Bij het meten worden ondergeschikte bouwdelen, als plinten, pilasters, kozijnen, gevelversieringen, ventilatiekanalen, schoorstenen, gevel- en kroonlijsten, luifels, balkons en overstekende daken buiten beschouwing gelaten, mits de overschrijding van bouwvlak- of bestemmingsgrenzen niet meer dan 1 m bedraagt.

2.3 Maatvoering

Alle maten zijn tenzij anders aangegeven:

  • a. voor lengten in meters (m);
  • b. voor oppervlakten in vierkante meters (m²);
  • c. voor inhoudsmaten in kubieke meters (m³);
  • d. voor verhoudingen in procenten (%);
  • e. voor hoeken/hellingen in graden (°).

Hoofdstuk 2 Bestemmingsregels

Artikel 3 Verkeer - Verblijfsgebied

3.1 Bestemmingsomschrijving

De voor 'Verkeer - Verblijfsgebied' aangewezen gronden zijn bestemd voor:

  • a. wegen, straten en paden;
  • b. voet- en rijwielpaden;

met daarbijbehorende:

  • c. bouwwerken, geen gebouwen zijnde;
  • d. werken, geen bouwwerk zijnde, en werkzaamheden, al dan niet gelijkvloerse kruisingen met spoorwegen en water;
  • e. water;
  • f. waterhuishoudkundige voorzieningen;
  • g. groenvoorzieningen;

waarbij gestreefd wordt naar een inrichting hoofdzakelijk gericht op de afwikkeling van het doorgaande verkeer.

3.2 Bouwregels

Op de voor 'Verkeer - Verblijfsgebied' aangewezen gronden mogen uitsluitend bouwwerken ten dienste van de bestemming worden gebouwd.

3.2.1 Gebouwen

Voor gebouwen geldt dat deze niet zijn toegestaan.

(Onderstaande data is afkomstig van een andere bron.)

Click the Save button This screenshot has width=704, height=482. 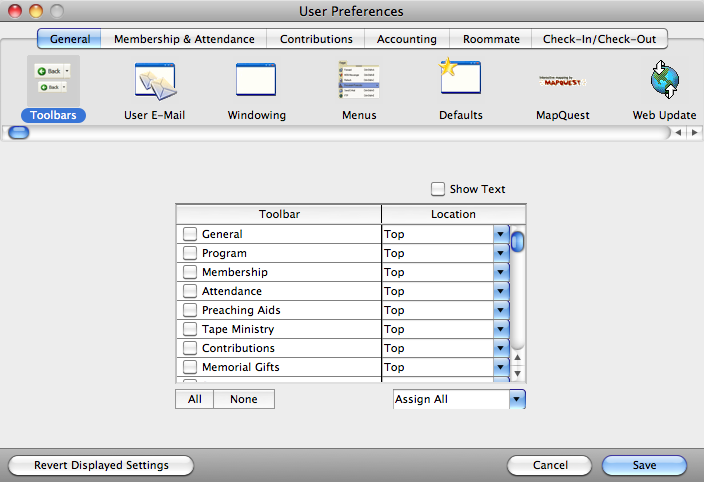(644, 465)
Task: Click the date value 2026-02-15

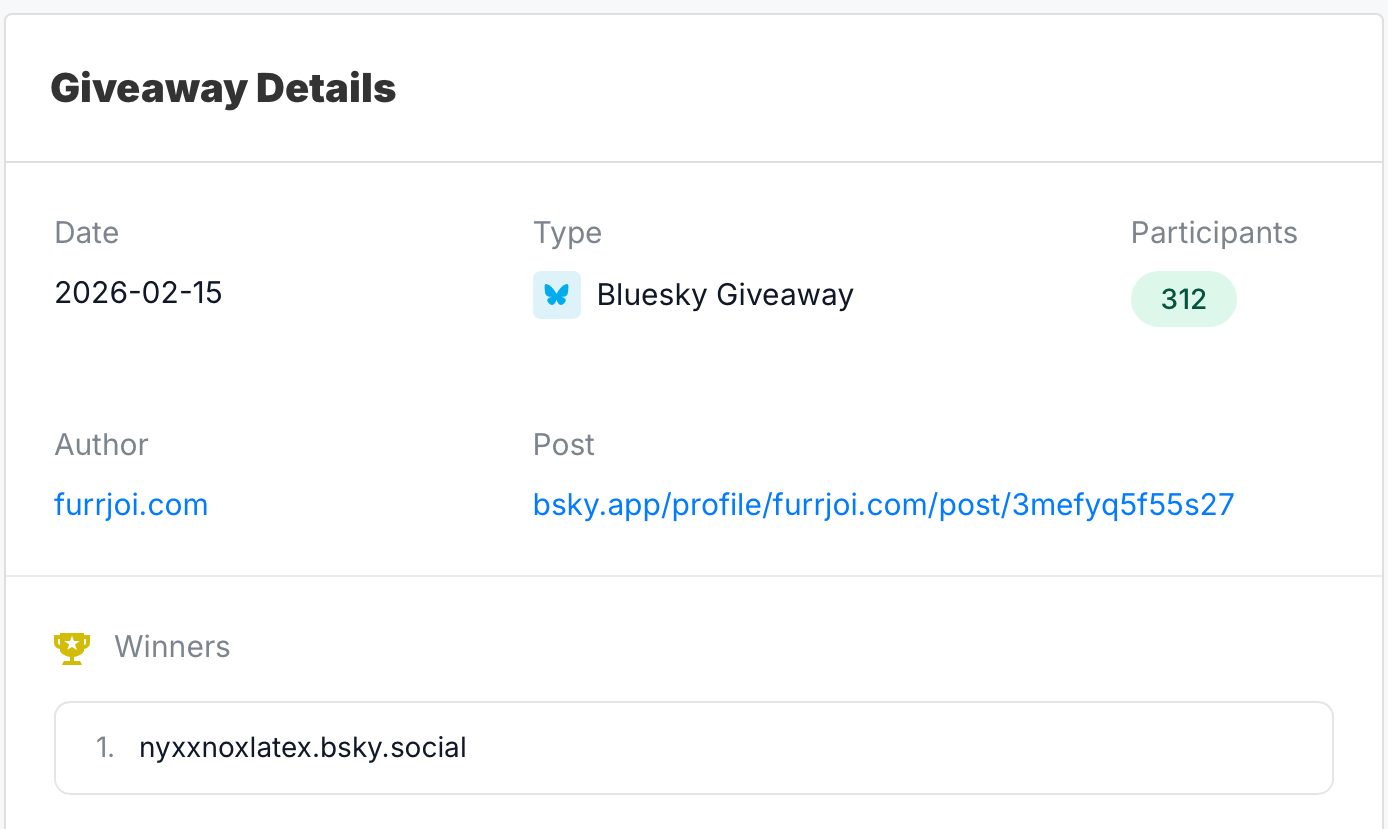Action: tap(138, 293)
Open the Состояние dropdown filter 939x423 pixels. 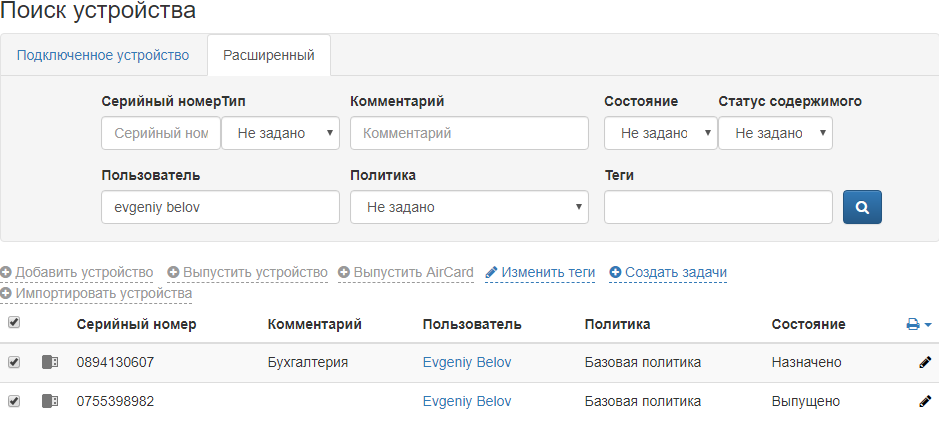coord(660,133)
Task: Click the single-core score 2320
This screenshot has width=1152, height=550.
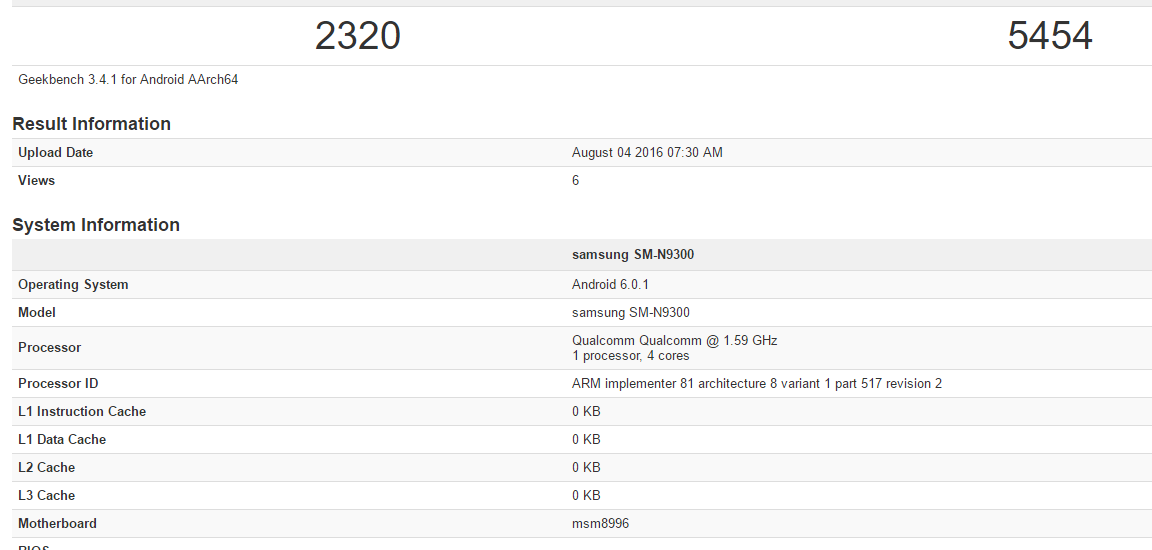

3.2.2 Bouwwerken, geen gebouwen zijnde

Voor een bouwwerk, geen gebouw zijnde geldt de volgende regel:

  • a. de bouwhoogte mag niet meer dan 6 m bedragen.
3.3 Nadere eisen

Burgemeester en wethouders kunnen nadere eisen stellen aan de plaats en de afmetingen van de bebouwing ten behoeve van:

  • a. een samenhangend straat- en bebouwingsbeeld;
  • b. de verkeersveiligheid;
  • c. de gebruiksmogelijkheden van de aangrenzende gronden;
  • d. de sociale veiligheid;
  • e. de externe veiligheid.
3.4 Specifieke gebruiksregels

Tot een met de bestemming strijdig gebruik wordt in ieder geval gerekend het gebruik van de gronden voor een verkooppunt motorbrandstoffen.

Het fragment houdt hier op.